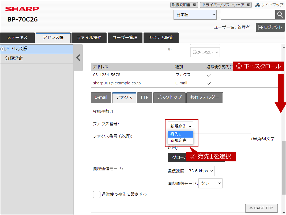Click the SHARP logo

coord(22,9)
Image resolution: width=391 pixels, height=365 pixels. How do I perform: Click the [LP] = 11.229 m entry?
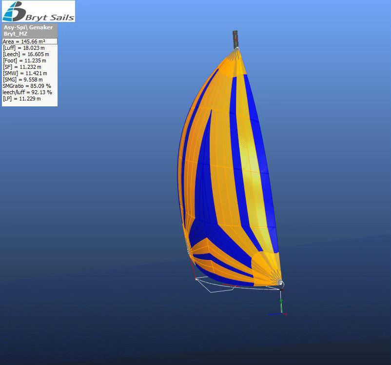coord(22,99)
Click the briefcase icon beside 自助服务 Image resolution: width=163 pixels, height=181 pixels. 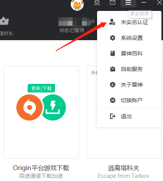(113, 69)
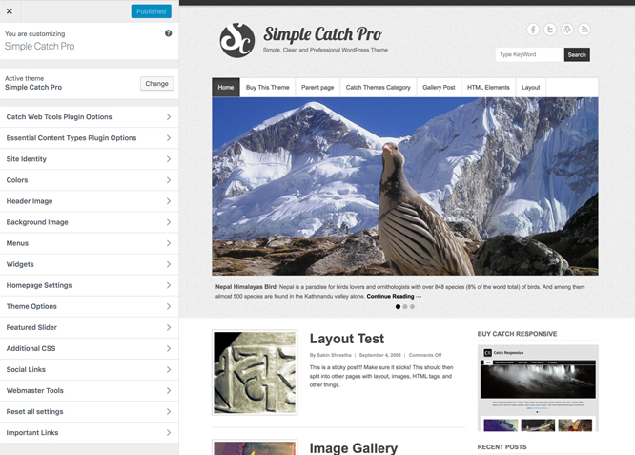Select the second slider pagination dot
The width and height of the screenshot is (635, 455).
[405, 307]
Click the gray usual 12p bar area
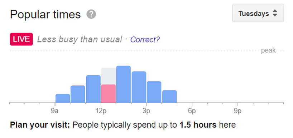 tap(109, 76)
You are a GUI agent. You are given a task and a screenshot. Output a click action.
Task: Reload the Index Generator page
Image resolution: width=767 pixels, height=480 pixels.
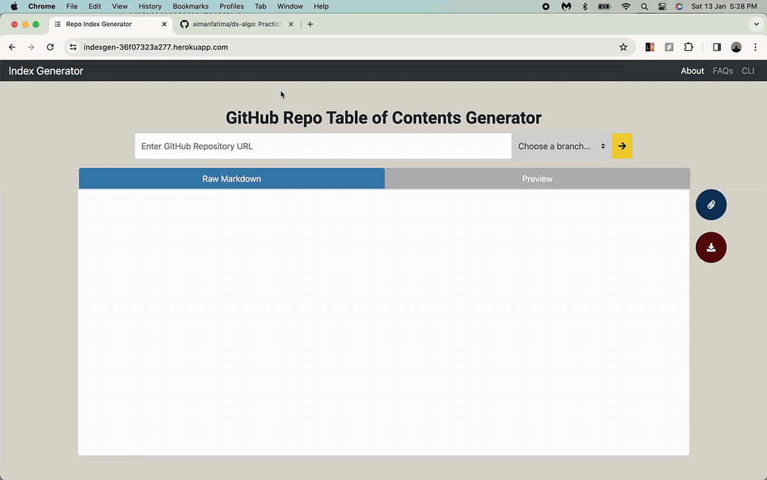tap(50, 47)
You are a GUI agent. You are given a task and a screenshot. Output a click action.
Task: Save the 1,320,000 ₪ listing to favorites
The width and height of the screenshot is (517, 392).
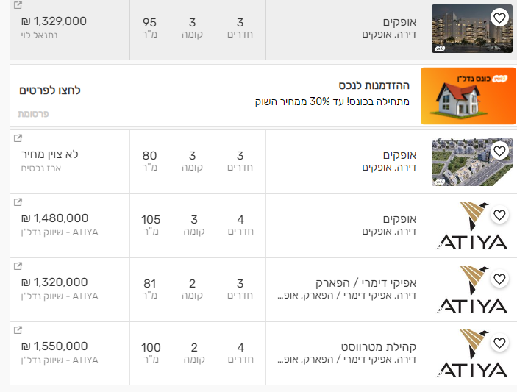(499, 279)
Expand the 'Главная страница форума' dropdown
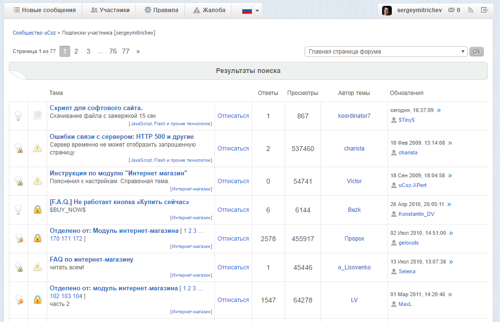500x322 pixels. tap(385, 52)
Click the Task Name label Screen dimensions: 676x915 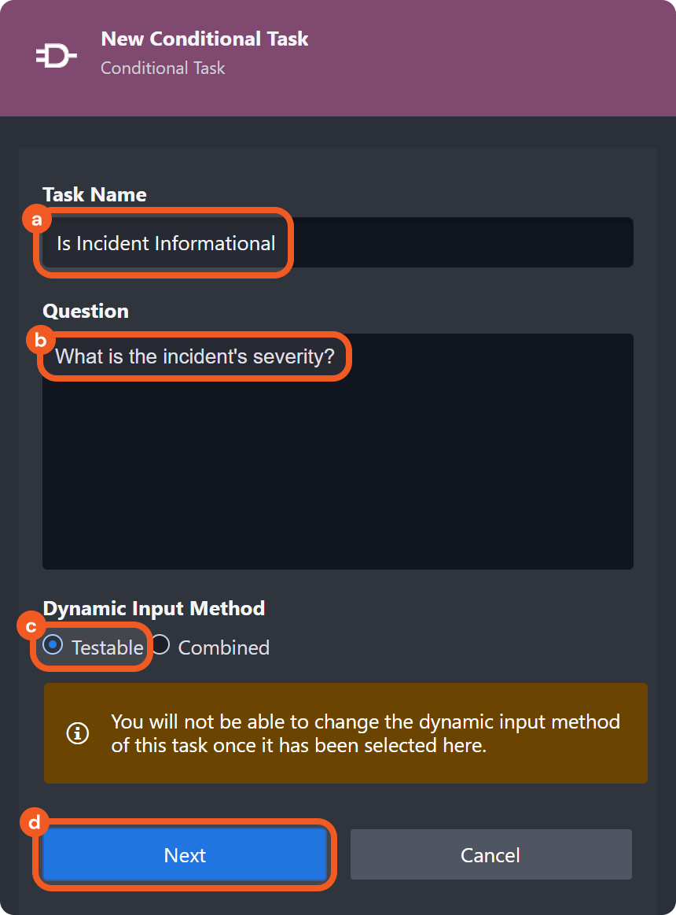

* * * * * * *

Repeat nothing but the lines from the one containing "Expand the 'Главная страница форума' dropdown" through the end of the entries, exactly, and skip the pictures.

Expand the 'Главная страница форума' dropdown
500x322 pixels. tap(385, 52)
Click the Task Name label Screen dimensions: 676x915 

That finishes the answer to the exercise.